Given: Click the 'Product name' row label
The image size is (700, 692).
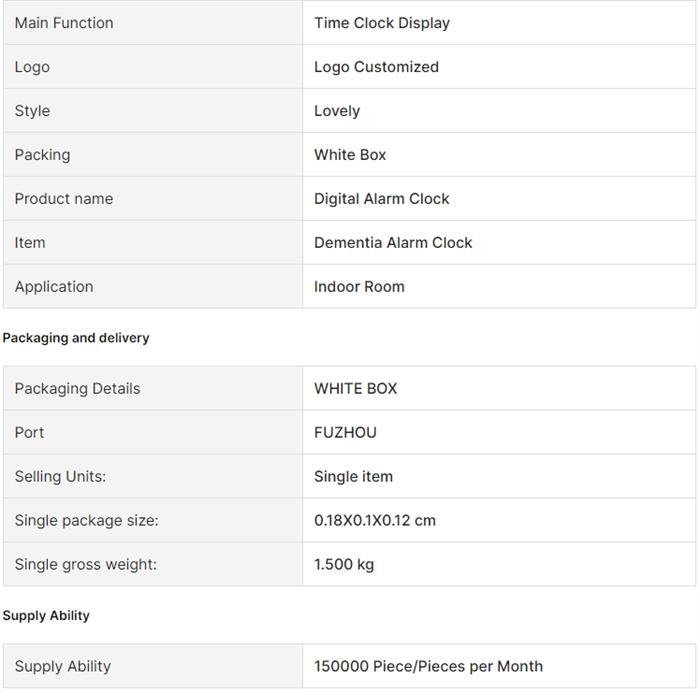Looking at the screenshot, I should click(x=64, y=199).
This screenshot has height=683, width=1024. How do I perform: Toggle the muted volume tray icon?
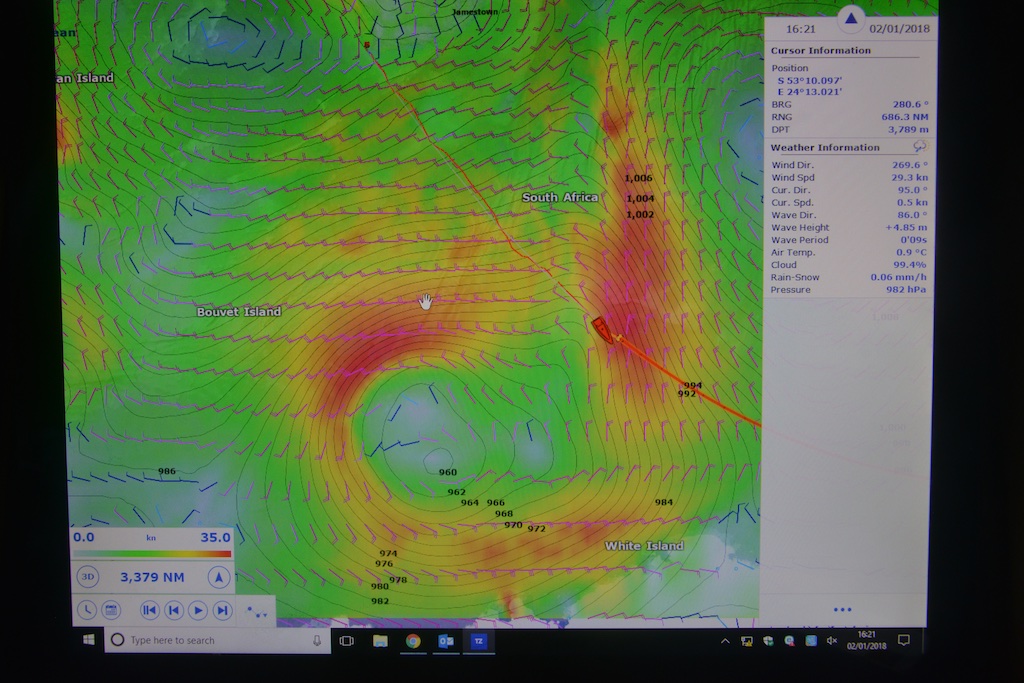[832, 640]
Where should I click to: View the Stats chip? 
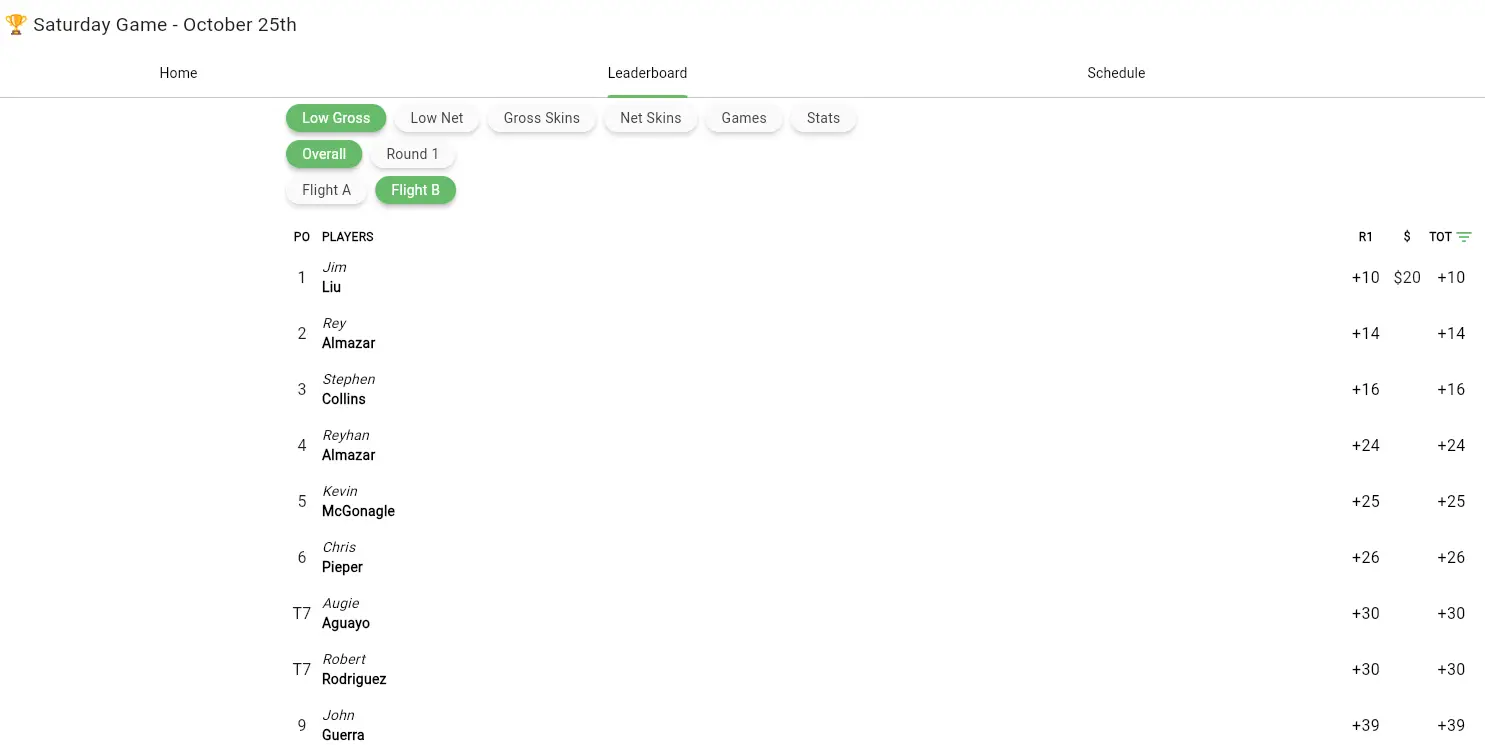pos(823,118)
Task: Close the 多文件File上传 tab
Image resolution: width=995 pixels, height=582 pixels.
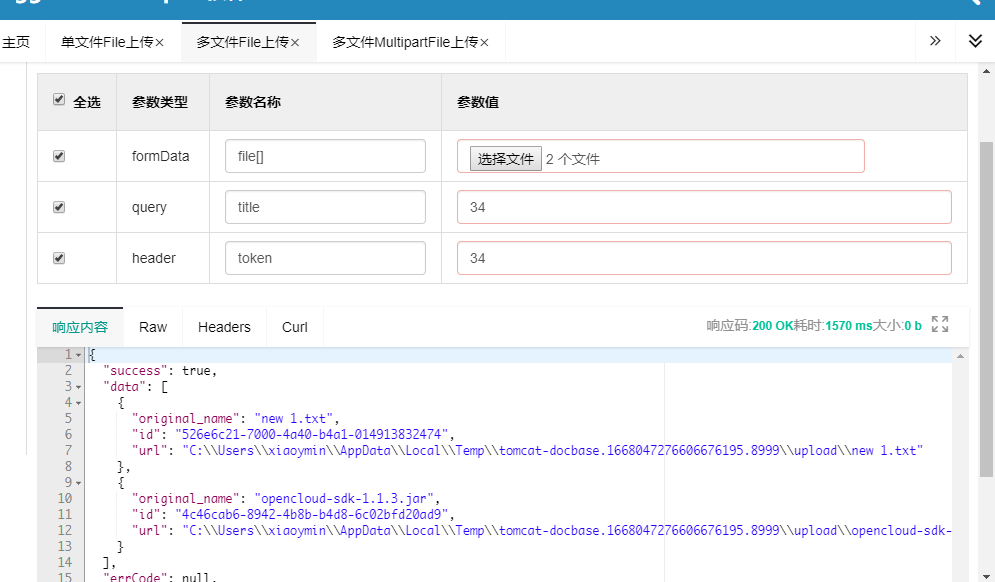Action: coord(295,43)
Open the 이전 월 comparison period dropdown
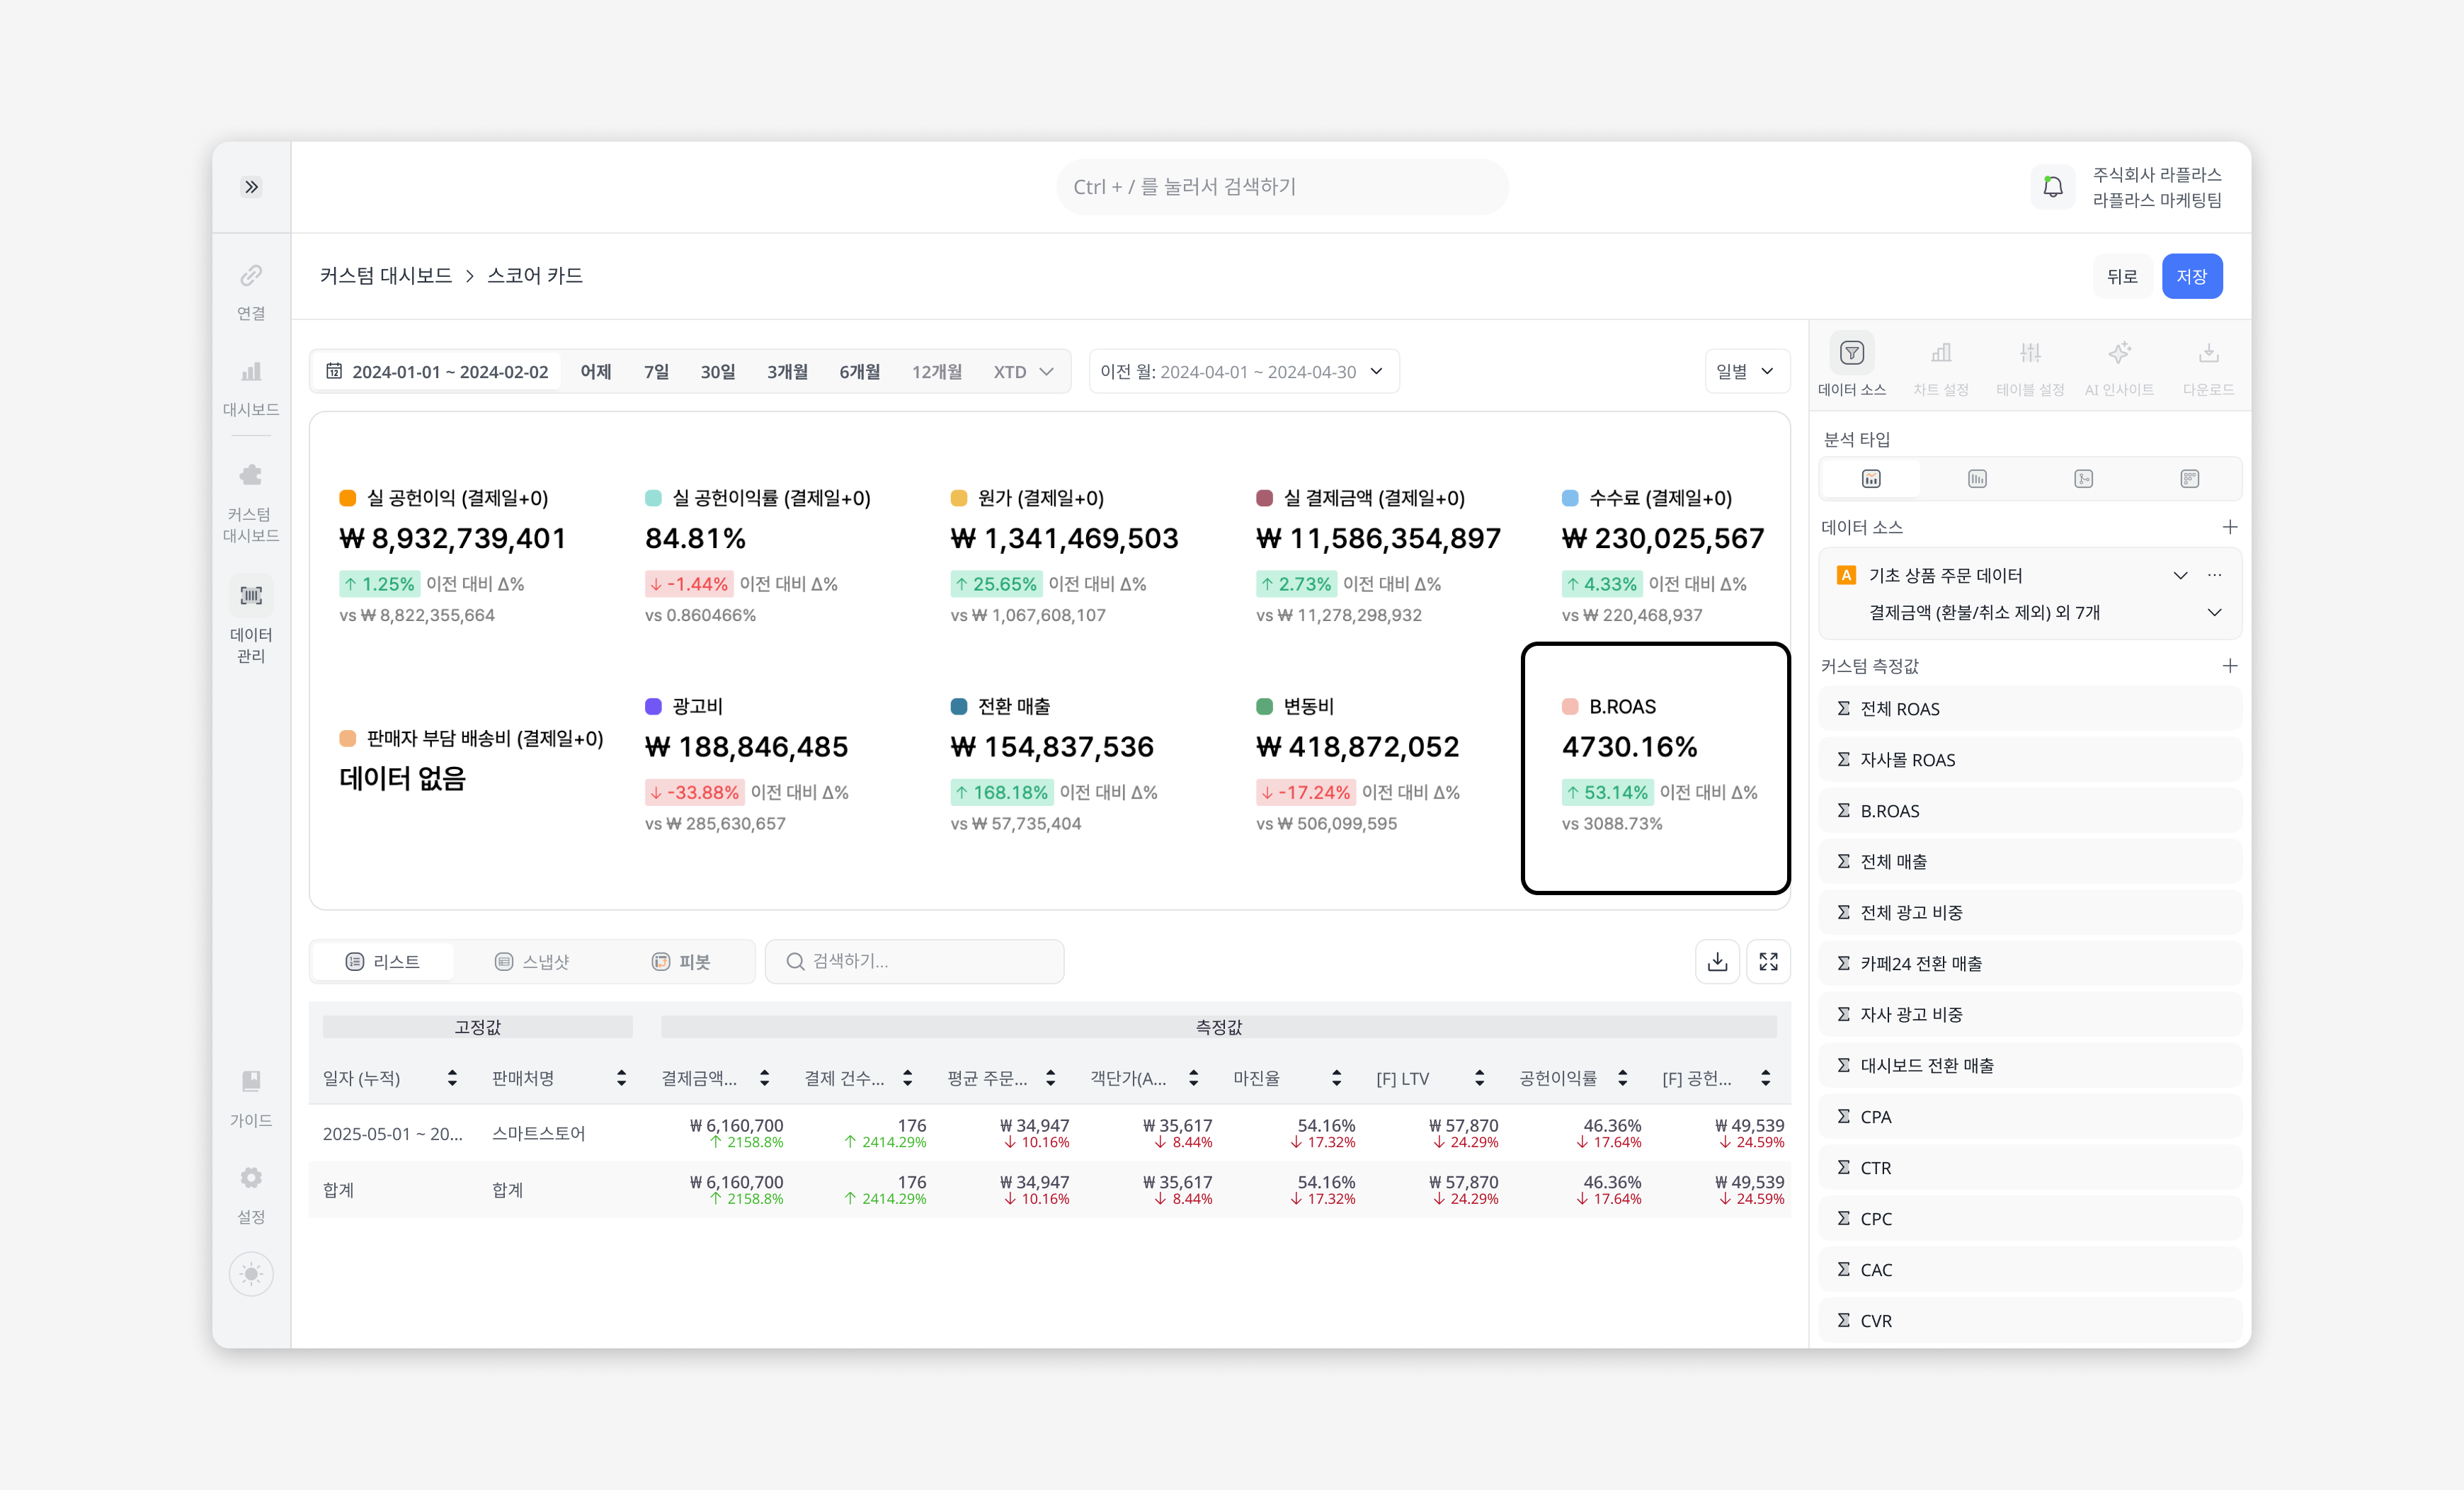 point(1242,371)
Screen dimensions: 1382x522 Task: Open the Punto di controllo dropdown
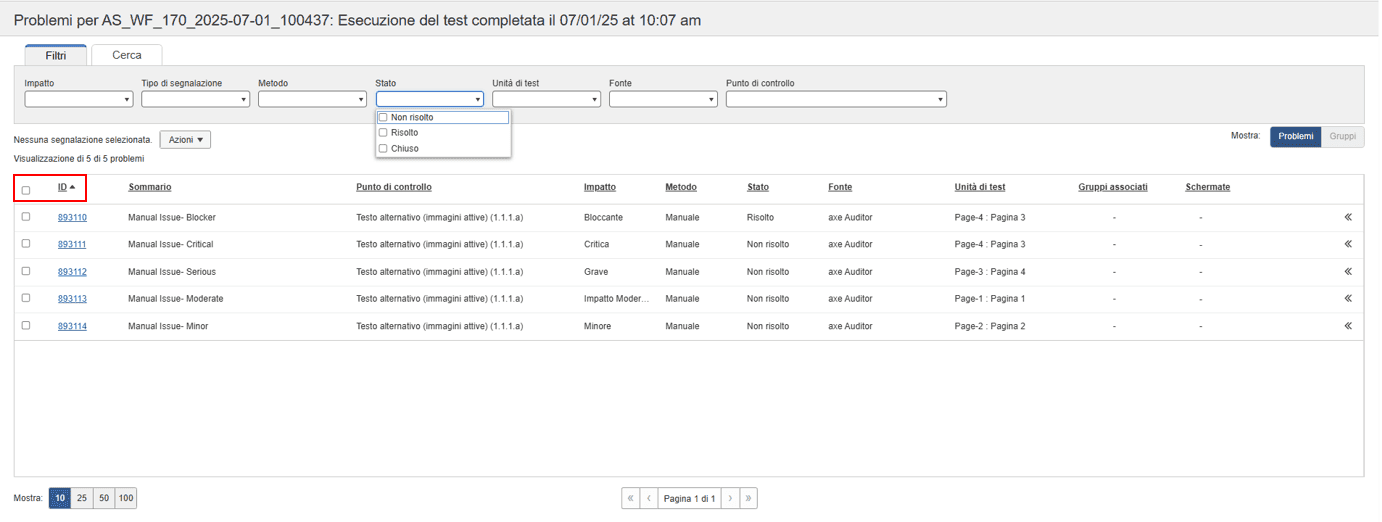[836, 99]
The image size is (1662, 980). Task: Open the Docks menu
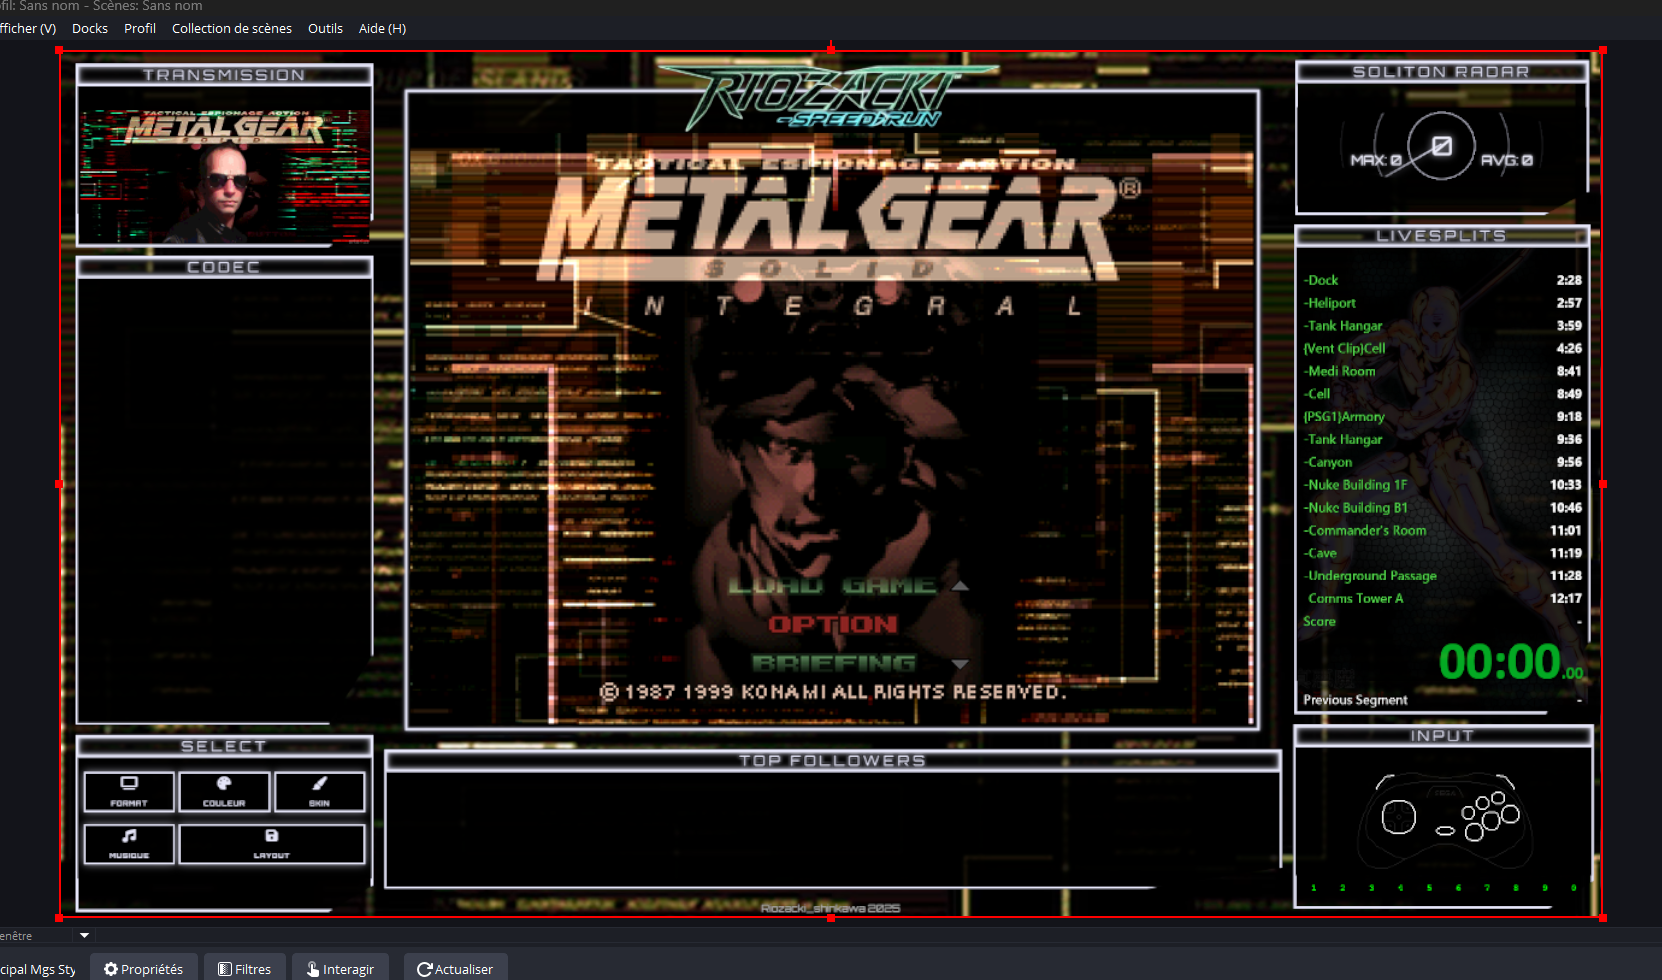(90, 28)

### DIRECTIVE
Replace each "dropdown" in the lines above with "drop-down list". Write out all the lines again with nothing else changed, and leave the pictures out.

### OUTPUT OF THE TASK
Given: Click the 'Product name' row label
The image size is (700, 692).
Looking at the screenshot, I should click(x=64, y=199).
This screenshot has height=683, width=1024. How do I perform: Toggle the muted volume tray icon?
[832, 640]
Where should I click to: View the Stats chip? 
pos(823,118)
Task: Close the 多文件File上传 tab
Image resolution: width=995 pixels, height=582 pixels.
Action: coord(295,43)
Open the 이전 월 comparison period drop-down list
 point(1242,371)
Screen dimensions: 1382x522 Task: Open the Punto di controllo drop-down list
[836, 99]
The image size is (1662, 980). Task: Open the Docks menu
(90, 28)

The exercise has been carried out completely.